─── RECORDS SHOWN

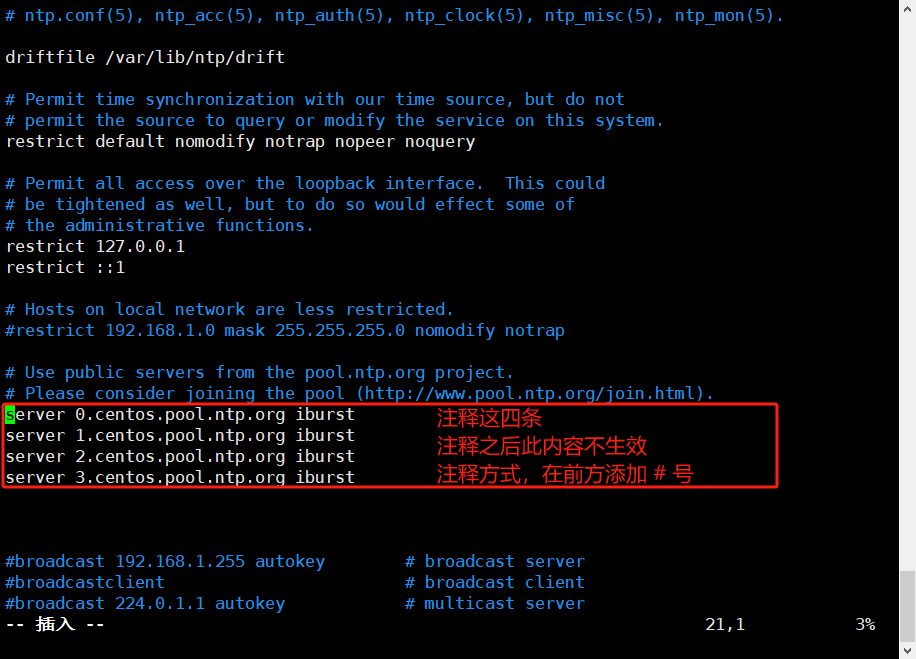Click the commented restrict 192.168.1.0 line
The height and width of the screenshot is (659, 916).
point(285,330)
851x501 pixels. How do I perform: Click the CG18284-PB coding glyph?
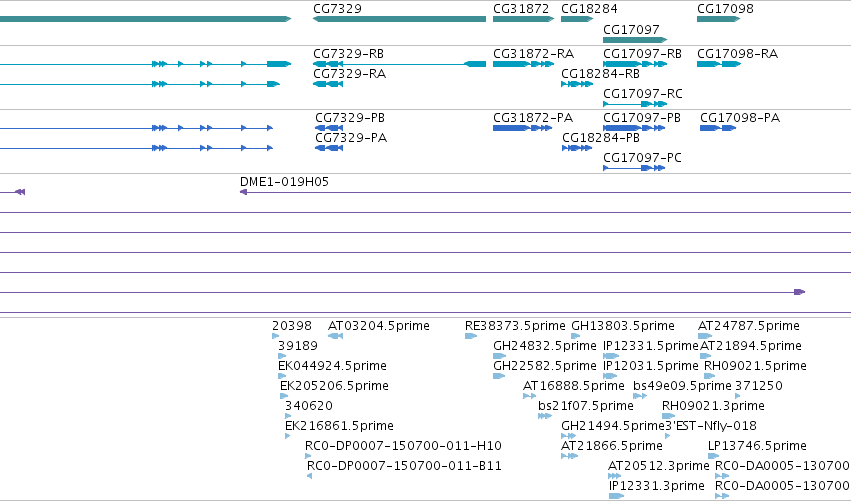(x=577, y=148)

──────
─── RECORDS SHOWN

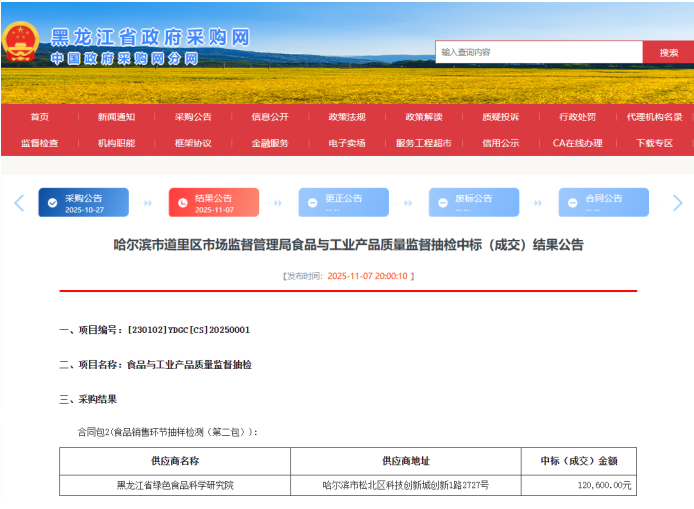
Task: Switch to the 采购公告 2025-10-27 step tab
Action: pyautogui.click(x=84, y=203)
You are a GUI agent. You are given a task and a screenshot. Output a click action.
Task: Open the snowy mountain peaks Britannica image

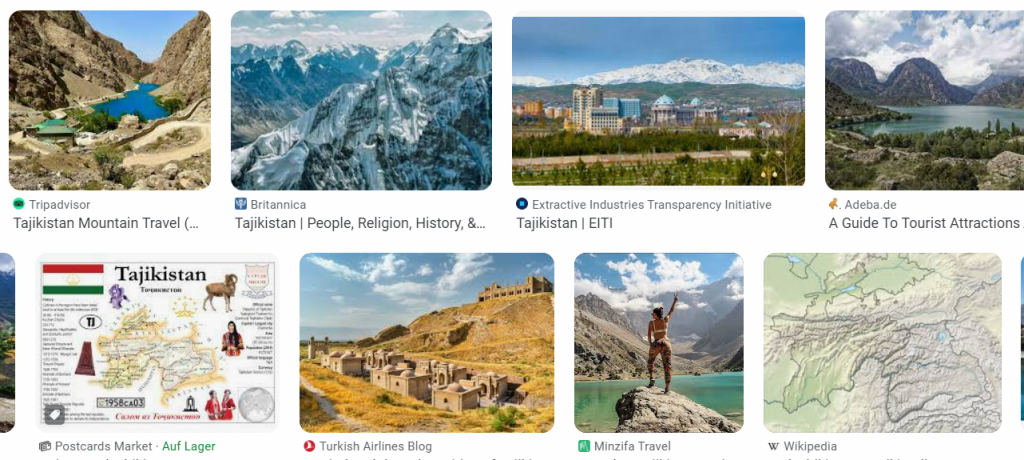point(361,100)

──────

• WORK REQUIRED: List each line of the material that contains the string "screenshot".

• RESULT:
The height and width of the screenshot is (659, 916).
You are a GUI agent. You are given a task and a screenshot. Output a click action.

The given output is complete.